Friday 10 July, 2020

PJ Patterson bats for National Security Commission to fight crime

Former PM PJ Patterson was addressing the Kingston Lay Magistrates Awards Ceremony. (Photo: Llewellyn Wynter).

Former PM PJ Patterson was addressing the Kingston Lay Magistrates Awards Ceremony. (Photo: Llewellyn Wynter).

Former Prime Minister PJ Patterson, is proposing the establishment of a National Security Commission as a way the two main political parties can come together to fight crime.

According to Patterson, such a commission would operate in much the same way that the former Electoral Advisory Committee (EAC), now Electoral Commission of Jamaica, works.   

Patterson, who was addressing Justices of the Peace (JPs) at an awards banquet  at the Spanish Court Hotel on Saturday night, made the suggestion of the commission against the background of the recent public war of words between the governing Jamaica Labour Party (JLP) and the opposition People’s National Party (PNP) on the salient matter of crime-fighting.

The two parties eventually met and agreed to work to find solutions. However, that was after weeks of a public spat that followed the decision by the PNP to withdraw its support from three states of emergency (SOEs) that the government had used as the main plank of its crime-fighting armour for the better part of 2018. Among other things, the PNP argued that the extended SOEs were unconstitutional and had long lost their effectiveness.

Patterson, who served four terms as Jamaica’s Prime Minister during which his administration grappled with containing crime, told JPs that in proposing the setting up of the commission, he would “deliberately avoid any trespass on the debate as to the constitutionality of the SOEs or whether or not extensions of the these SOE declarations were justified or not.”

But, he said he was convinced that the country would benefit from using the same model that was used to establish the EAC in 1979, to set up a security commission.

“Some of you may have forgotten that less than four decades ago, our electoral system suffered severe convulsions which threatened to tear apart the delicate fabric of our nascent democracy. Faced with the imminent danger of ripping our society to shreds, good sense prevailed and the political leadership of both sides, strongly supported by the media, the clergy, academia, our professionals and civil society were able to design and create what now ranks among the most efficient and highly respected electoral machineries in the world,” Patterson said.

He added that it is “full confidence in the integrity of the electoral system and the maturation of our two-party tradition which enabled a new government to be sworn in within days of the last general elections, with the slender majority of a single seat - without a single shot, without the need for judicial recourse or foreign intervention.”

The former prime minister is confident the same model could be successful on the crime-fighting front.

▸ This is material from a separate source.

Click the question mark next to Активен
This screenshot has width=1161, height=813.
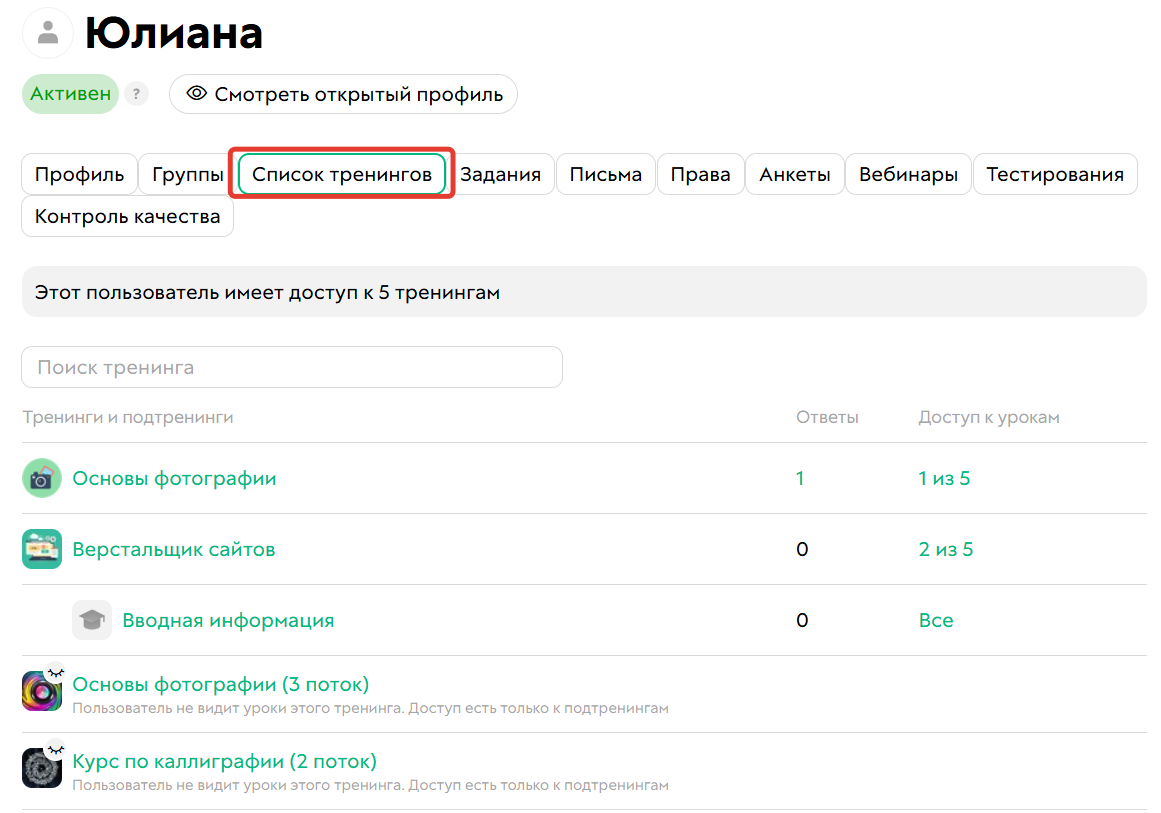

“Tonight, with the full benefit of long reflection in the pavilion and 20/20 hindsight, I have come firmly to the strong personal conviction, that the EAC model must be the kernel in the fight to combat excessive crime and wanton violence, which not just today but during the life of past administrations, including my own, constitutes the greatest threat to our society and its prospects for prosperity,” Patterson stated.

In explaining how the body would work, Patterson said it would eventually incorporate a range of wide-ranging functions now spread across The Police Services Commission, The Office of Complaints Authority, INDECOM and a myriad of related groups. It would consist of three independent persons chosen for their expertise by the Governor General after due consultations, with one person nominated by the Prime Minister and one by the Leader of the Opposition.

According to Patterson, “where constitutional and institutional restraints exist, that can only be removed by legislative action which requires a stipulated time-table, we may have to begin initially with a body, which like the EAC, only acquires full commission status for aspects of national security in an agreed parliamentary time frame.”

He said the government would retain the power for the original declaration of a SOE while the EAC practice could be applied to matters pertaining to their extension. He said extensions would be first considered by such a group and their recommendation then approved by recourse to parliament in accordance with the existing legislative requirements for extensions.

“This would allow for certainty where required and avoid the danger that a state of emergency was being extended or curtailed for partisan political reasons.

“I firmly believe the creation and nurturing of a National Security Commission is the most constructive way to secure and build national consensus in order to fashion a common design and bridge the partisan divide, without which we will always be prone to scoring political points and never permanently curtail the menace of violent crime,” Patterson concluded.